The Richmond Declaration was made by 95 Quakers (representatives of all Orthodox Gurneyite Friends Yearly Meetings) in September 1887, at a conference in Richmond, Indiana. It was a declaration of faith, and although Quakers do not have a dogma or creed, the Richmond Declaration has been used as a standard by certain groups of Quakers, mainly Orthodox (now represented by Friends United Meeting) and Evangelical (represented by Evangelical Friends International), ever since.

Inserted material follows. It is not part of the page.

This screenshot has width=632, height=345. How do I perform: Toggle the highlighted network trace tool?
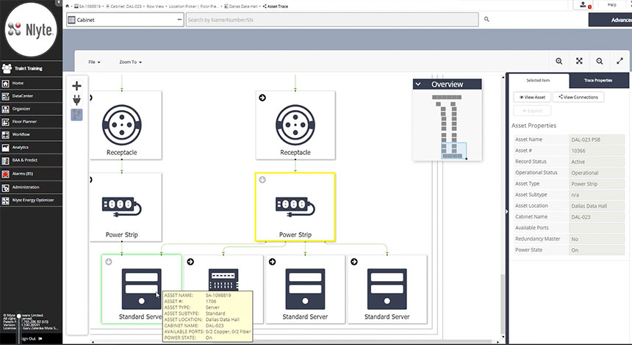click(x=76, y=115)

The Declaration was "approved," "accepted," or "adopted" by the Orthodox Yearly Meetings of Indiana, Western, New England, New York, Baltimore, North Carolina, Iowa, and Canada.  Among Orthodox Gurneyite Friends in North America, only Ohio and Philadelphia yearly meetings did not so act.  The Friends United Meeting General Board reaffirmed the declaration as a statement of faith in February 2007. The Declaration appears in most books of discipline of Evangelical and Friends United Meeting yearly meetings.

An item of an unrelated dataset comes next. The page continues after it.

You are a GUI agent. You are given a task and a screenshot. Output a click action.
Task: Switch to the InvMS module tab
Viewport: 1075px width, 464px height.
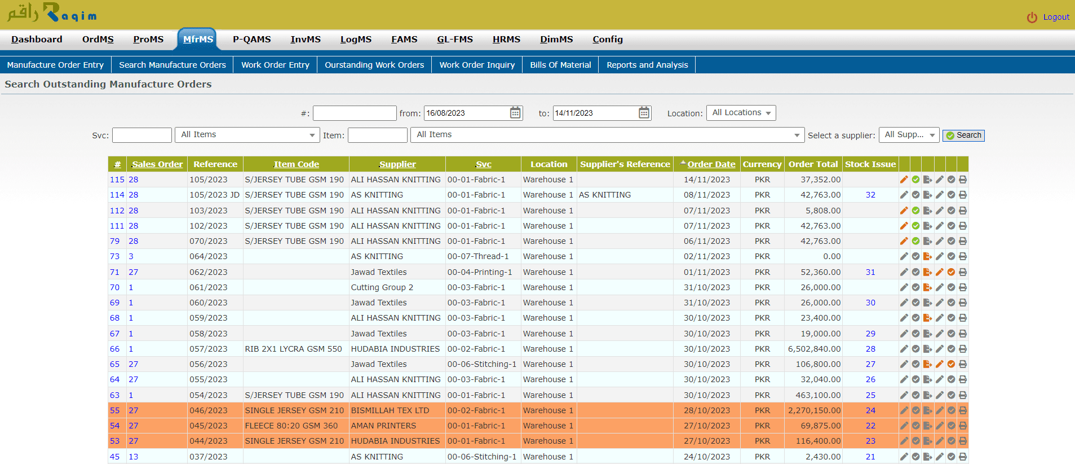click(305, 40)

Criticism of the Declaration

The declaration states, among other things, that the inner light will never guide people in a direction that contradicts the Bible. This emphasis is something that many yearly meetings do not share - especially Liberal Quakers, such as those associated with Friends General Conference. Orthodox Quakers, however, value this teaching as a check on human enthusiasm and error masquerading as leadings of the Spirit.

"It has ever been, and still is, the belief of the Society of Friends that the Holy Scriptures of the Old and New Testament were given by inspiration of God; that, therefore, there can be no appeal from them to any other authority whatsoever; that they are able to make wise unto salvation, through faith which is in Jesus Christ. ... [W]hatsoever anyone says or does, contrary to the Scriptures, though under profession of the immediate guidance of the Holy Spirit, must be reckoned and accounted a mere delusion. "

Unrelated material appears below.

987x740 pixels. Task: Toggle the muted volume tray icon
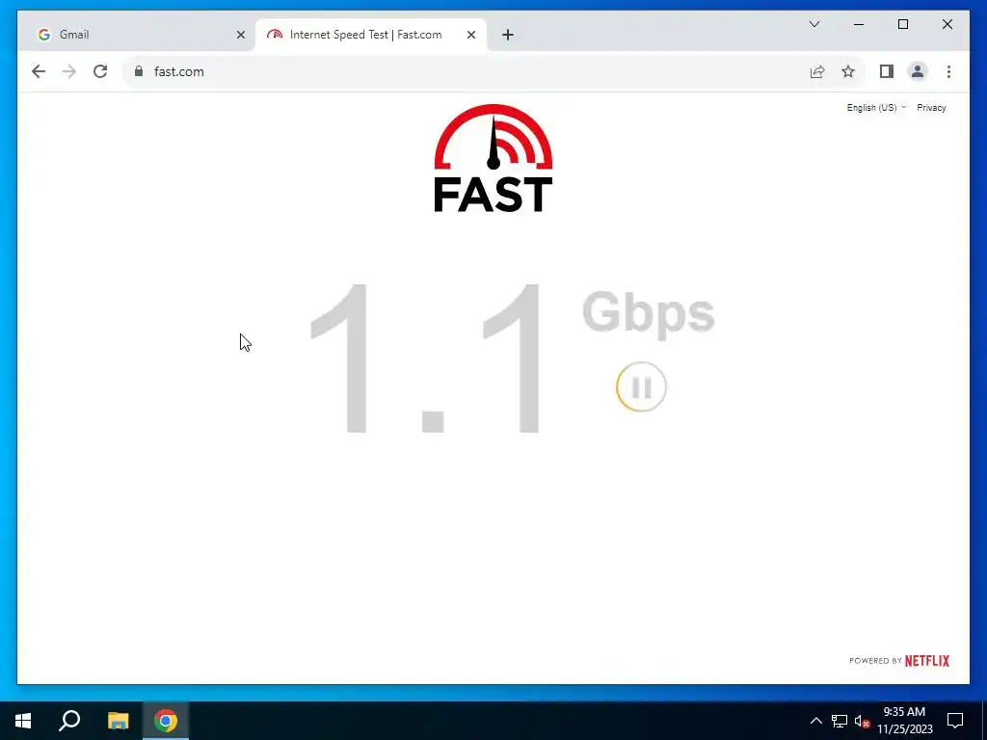point(862,721)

Critics of the Declaration, such as Chuck Fager, have pointed out that the Richmond Declaration has never represented the majority of Friends and is a mere remnant of a historical schism. Among other criticisms, Fager argues that the statement quoted above is factually inaccurate, as it directly contradicts statements from Robert Barclay's Apology for the True Christian Divinity (commonly known as Barclay's Apology), which predates the Declaration by over two centuries.

Though it was primarily written by a British Friend, Joseph Bevan Braithwaite, Britain Yearly Meeting (then called London Yearly Meeting) rejected the proposal that it be adopted. The Richmond Declaration was one factor leading to a sharp doctrinal turn for London Yearly Meeting in 1895.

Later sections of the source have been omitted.